● Your objective:
Give every line of the listing word for word, beginning at the first and including the line with "Task: Switch to the Delete Cache tab" as the last.

++++ Input material

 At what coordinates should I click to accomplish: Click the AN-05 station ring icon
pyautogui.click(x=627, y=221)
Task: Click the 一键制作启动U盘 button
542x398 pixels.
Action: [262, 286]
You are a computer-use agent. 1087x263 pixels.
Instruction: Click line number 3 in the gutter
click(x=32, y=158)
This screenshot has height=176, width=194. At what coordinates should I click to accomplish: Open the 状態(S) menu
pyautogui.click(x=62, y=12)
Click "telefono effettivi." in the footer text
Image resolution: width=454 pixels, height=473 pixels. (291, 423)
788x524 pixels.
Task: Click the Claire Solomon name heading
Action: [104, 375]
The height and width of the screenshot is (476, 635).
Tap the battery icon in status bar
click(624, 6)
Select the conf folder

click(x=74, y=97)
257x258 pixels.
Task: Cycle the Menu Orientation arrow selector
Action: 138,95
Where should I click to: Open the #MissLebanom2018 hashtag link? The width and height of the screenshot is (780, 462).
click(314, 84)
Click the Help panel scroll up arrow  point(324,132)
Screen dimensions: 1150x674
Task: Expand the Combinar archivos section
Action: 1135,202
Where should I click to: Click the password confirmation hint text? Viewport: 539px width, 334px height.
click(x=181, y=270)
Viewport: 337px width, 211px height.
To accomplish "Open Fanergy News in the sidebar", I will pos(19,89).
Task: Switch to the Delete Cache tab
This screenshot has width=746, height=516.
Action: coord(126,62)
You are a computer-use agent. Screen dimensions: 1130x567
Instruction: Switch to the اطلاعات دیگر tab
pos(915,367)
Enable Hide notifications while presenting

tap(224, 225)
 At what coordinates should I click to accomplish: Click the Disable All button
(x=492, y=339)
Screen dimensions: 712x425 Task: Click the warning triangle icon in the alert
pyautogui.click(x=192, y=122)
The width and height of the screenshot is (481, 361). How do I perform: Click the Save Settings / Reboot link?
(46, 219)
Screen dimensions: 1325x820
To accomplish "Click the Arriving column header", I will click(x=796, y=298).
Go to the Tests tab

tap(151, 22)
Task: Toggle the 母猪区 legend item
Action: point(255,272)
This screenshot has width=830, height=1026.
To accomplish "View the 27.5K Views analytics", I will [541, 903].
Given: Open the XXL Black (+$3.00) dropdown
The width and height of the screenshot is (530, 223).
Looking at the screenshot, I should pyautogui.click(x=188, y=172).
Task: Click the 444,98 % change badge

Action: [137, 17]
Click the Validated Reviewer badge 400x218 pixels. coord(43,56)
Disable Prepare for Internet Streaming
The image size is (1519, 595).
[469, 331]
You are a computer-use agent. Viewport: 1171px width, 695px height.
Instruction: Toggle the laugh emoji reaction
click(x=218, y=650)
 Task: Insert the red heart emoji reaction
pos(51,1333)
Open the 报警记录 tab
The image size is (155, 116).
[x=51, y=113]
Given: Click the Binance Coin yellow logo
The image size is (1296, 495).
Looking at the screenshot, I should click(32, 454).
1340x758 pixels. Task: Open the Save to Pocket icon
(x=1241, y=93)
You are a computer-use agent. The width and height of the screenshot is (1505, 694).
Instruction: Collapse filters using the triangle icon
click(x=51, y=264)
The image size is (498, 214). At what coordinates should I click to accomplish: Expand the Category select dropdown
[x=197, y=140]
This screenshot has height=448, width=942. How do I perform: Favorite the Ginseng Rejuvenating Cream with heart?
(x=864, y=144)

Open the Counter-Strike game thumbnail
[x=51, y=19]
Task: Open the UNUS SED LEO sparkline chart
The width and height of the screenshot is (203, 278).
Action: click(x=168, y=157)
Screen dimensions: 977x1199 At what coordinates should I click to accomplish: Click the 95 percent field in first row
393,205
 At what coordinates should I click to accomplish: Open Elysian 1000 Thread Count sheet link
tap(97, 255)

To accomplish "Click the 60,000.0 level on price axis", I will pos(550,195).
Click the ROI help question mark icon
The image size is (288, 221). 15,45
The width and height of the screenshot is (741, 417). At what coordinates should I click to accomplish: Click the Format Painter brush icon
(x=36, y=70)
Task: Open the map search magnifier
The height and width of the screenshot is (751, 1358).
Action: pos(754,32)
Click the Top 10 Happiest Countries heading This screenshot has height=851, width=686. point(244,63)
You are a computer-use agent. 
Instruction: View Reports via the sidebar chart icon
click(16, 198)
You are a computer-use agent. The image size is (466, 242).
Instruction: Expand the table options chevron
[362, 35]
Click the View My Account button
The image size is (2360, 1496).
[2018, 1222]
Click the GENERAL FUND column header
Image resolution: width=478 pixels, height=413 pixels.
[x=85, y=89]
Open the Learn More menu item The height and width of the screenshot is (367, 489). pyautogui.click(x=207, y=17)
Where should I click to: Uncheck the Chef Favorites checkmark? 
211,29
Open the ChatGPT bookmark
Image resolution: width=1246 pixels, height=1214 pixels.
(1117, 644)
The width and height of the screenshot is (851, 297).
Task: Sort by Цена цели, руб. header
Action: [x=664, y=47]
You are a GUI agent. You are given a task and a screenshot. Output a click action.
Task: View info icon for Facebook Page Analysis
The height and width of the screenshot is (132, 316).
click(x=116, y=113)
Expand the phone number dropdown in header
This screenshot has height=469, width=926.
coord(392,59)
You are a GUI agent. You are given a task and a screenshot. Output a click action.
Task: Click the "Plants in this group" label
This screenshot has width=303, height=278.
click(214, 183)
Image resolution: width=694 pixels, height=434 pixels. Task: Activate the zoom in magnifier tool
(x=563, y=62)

++++++++

● Solution to this task:
 At what coordinates should I click to accomplish: Click the AN-05 station ring icon
pyautogui.click(x=627, y=221)
Task: Click the 一键制作启动U盘 button
542x398 pixels.
Action: [262, 286]
You are a computer-use agent. 1087x263 pixels.
Instruction: Click line number 3 in the gutter
click(x=32, y=158)
This screenshot has height=176, width=194. At what coordinates should I click to accomplish: Open the 状態(S) menu
pyautogui.click(x=62, y=12)
Click "telefono effettivi." in the footer text
Image resolution: width=454 pixels, height=473 pixels. (291, 423)
788x524 pixels.
Task: Click the Claire Solomon name heading
Action: [104, 375]
The height and width of the screenshot is (476, 635).
Tap the battery icon in status bar
click(624, 6)
Select the conf folder

click(x=74, y=97)
257x258 pixels.
Task: Cycle the Menu Orientation arrow selector
Action: 138,95
Where should I click to: Open the #MissLebanom2018 hashtag link? The width and height of the screenshot is (780, 462).
click(314, 84)
Click the Help panel scroll up arrow  point(324,132)
Screen dimensions: 1150x674
Task: Expand the Combinar archivos section
Action: 1135,202
Where should I click to: Click the password confirmation hint text? Viewport: 539px width, 334px height.
click(x=181, y=270)
Viewport: 337px width, 211px height.
To accomplish "Open Fanergy News in the sidebar", I will pos(19,89).
Task: Switch to the Delete Cache tab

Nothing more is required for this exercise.